How to avoid shiny object syndrome
If you’re a programmer who has suffered from this issue before. This set of events may happen to way too often. You are working on a project. Then just found out on Reddit. There is an interesting library that you can check out. Then you spend your whole day reading up on documentation. And trying out the library. But by the end of the day. You noticed that your original project. Has made little progress.
If that’s you.
You suffer from shiny object syndrome.
This blog post should be the antidote.
Why is shiny object syndrome dangerous?
You probably know why. You spend time running around in circles. Trying the next best thing. While you have little to show for it.
Shiny object syndrome reduces progress on many of your projects. Because of the time being spend switching between various projects. And starting them from scratch.
Imagine constructing a building which you only decide halfway to stop and make another one. Therefore, you need to disassemble and move your equipment. To the next construction zone.
All the time and effort could have been spent making even more progress with the original building.

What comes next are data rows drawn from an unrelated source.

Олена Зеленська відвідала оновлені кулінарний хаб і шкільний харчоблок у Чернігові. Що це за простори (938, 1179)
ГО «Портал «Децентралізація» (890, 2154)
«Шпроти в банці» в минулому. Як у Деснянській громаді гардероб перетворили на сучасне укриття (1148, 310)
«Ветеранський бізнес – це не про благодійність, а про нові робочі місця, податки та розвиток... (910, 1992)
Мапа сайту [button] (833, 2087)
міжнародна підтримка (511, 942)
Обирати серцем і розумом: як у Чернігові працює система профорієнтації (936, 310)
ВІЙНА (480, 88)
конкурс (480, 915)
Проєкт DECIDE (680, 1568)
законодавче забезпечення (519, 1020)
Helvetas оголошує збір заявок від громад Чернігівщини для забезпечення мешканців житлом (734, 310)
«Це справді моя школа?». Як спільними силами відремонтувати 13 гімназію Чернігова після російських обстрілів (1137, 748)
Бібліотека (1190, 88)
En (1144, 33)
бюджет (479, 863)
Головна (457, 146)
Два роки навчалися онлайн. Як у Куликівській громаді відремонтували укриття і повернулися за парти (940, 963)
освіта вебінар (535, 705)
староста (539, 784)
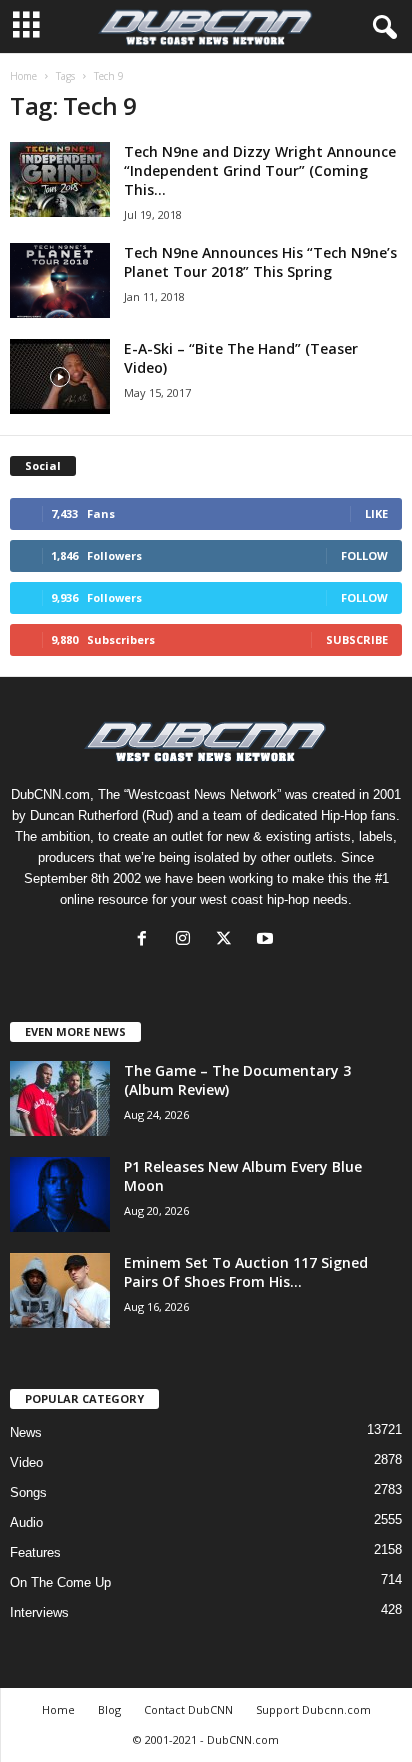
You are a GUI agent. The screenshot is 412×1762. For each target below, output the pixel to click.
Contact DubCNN (188, 1709)
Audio (26, 1522)
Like (376, 513)
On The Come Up (60, 1582)
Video (26, 1462)
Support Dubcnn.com (313, 1709)
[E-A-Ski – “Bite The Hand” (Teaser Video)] (60, 376)
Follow (364, 555)
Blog (109, 1709)
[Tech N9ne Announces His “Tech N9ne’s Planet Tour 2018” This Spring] (60, 280)
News (26, 1432)
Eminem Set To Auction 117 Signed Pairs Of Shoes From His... (246, 1272)
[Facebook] (146, 940)
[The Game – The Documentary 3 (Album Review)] (60, 1098)
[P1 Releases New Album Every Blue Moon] (60, 1194)
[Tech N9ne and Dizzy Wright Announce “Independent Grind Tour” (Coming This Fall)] (60, 179)
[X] (228, 940)
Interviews (39, 1612)
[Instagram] (187, 940)
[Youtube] (267, 940)
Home (23, 76)
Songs (28, 1492)
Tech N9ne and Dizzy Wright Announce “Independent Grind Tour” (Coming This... (260, 170)
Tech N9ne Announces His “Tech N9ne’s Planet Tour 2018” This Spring (260, 262)
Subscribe (357, 639)
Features (35, 1552)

We forget when starting a new project. That we need to spend time transitioning into the next project. That means researching how to start the next project. Refreshing your workspace for the next project. If your new project is not similar to your original project. Then you may have to learn new skills associated with the following project.
For example, if you’re a web developer then you decide to work on a blockchain project. Most likely, you need to spend time learning the ins and outs of blockchain technology. Which will take a lot of time.
Because of this, there is a lot of risks. Jumping from one project to another.
If you want to avoid this fate. Then I can recommend you some courses of actions below.
How to stop shiny object syndrome?
Wait a minute and breath.
Many times you start a project. After reading a great blog of some person’s project. And you think to yourself “I want to do that!”. Then you start googling around. Of the resources that the author used. Getting ready for a new awesome project.
Don’t get me wrong. Getting excited is a great emotion. But leads you spinning your wheels sometimes.
Instead of instantly creating a project based on your excitement. I would recommend writing your ideas down in a notebook. Ideally an online one like Evernote. So, you always have access to it.
This helps you get back to the task at hand. Then checking the idea when some time passes. Removes the euphoria of the moment. So, you can see your idea with rational eyes. And you may notice that idea was not that good in the first place. From there you avoided wasted time on a project. That would have been a dead end.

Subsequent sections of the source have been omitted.